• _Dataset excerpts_
++++++++++++++++++++
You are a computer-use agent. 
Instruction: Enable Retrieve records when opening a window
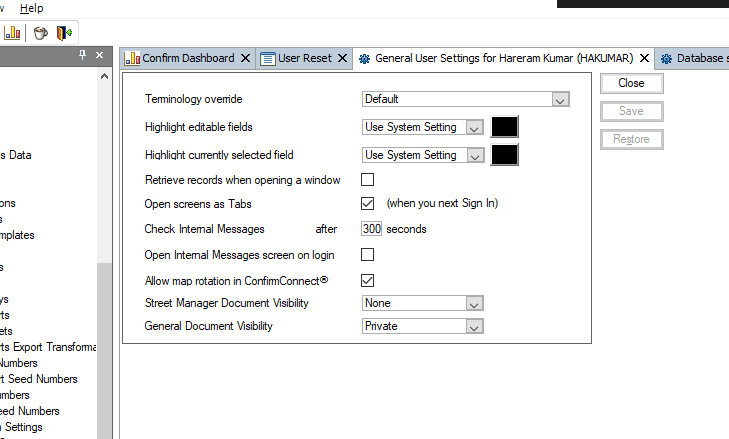[x=367, y=180]
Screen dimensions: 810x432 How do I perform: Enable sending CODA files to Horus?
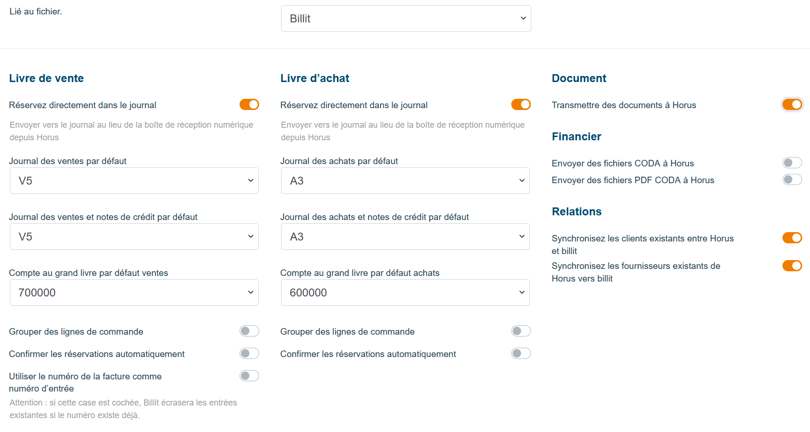pos(792,162)
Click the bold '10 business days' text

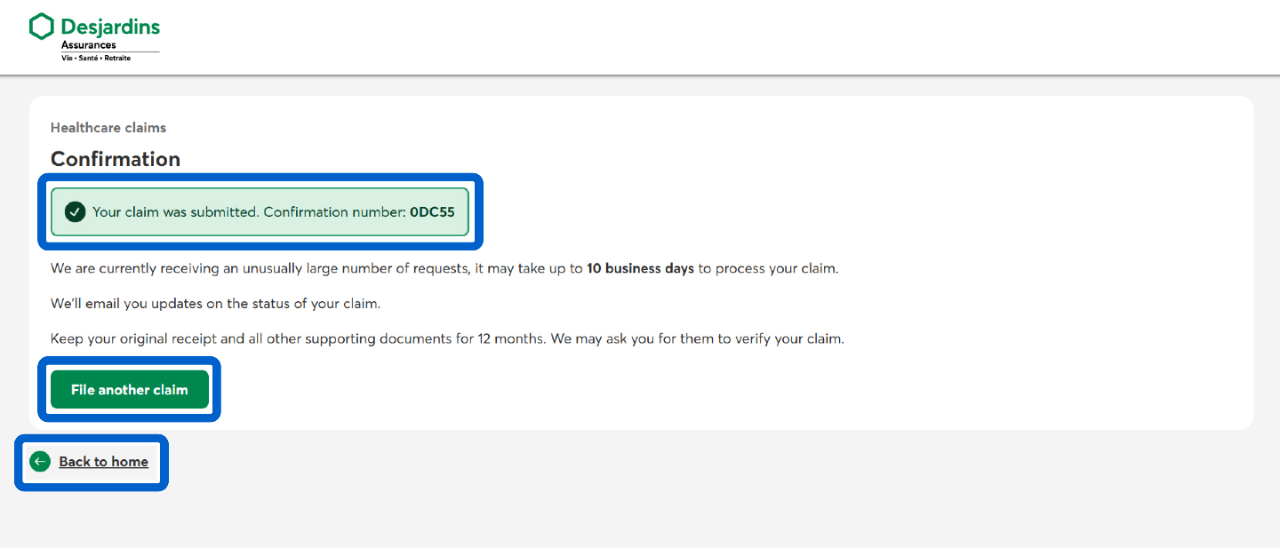click(640, 269)
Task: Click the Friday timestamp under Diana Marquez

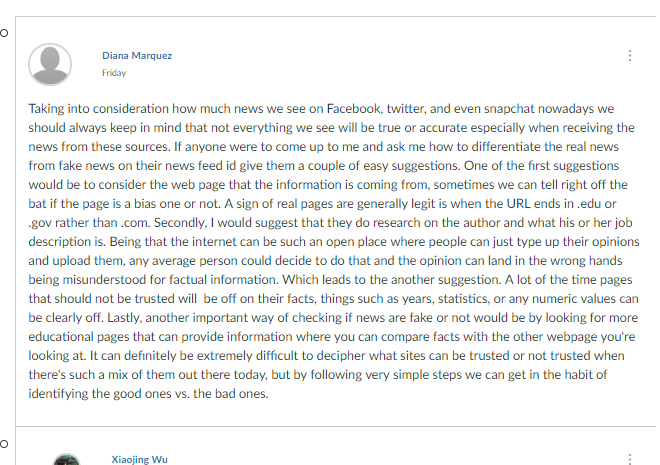Action: coord(114,73)
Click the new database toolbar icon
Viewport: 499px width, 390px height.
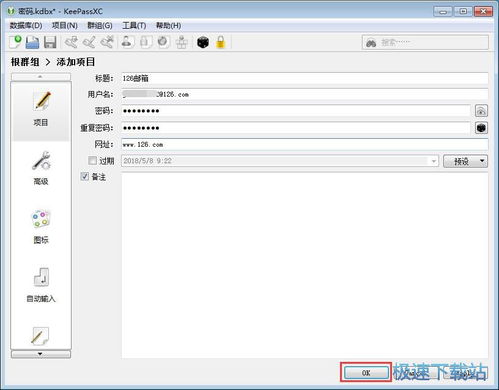click(15, 42)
++++++++++++++++++++
• _REQUIRED WORK_
All of the records above should be reproduced exactly, with the pictures left out.

• _TASK OUTPUT_
You are a computer-use agent. 
Instruction: Enable Retrieve records when opening a window
[x=367, y=180]
Screen dimensions: 810x432 How do I perform: Enable sending CODA files to Horus?
pos(792,162)
Click the bold '10 business days' text

click(640, 269)
Task: Click the Friday timestamp under Diana Marquez

Action: coord(114,73)
Click the new database toolbar icon
Viewport: 499px width, 390px height.
click(15, 42)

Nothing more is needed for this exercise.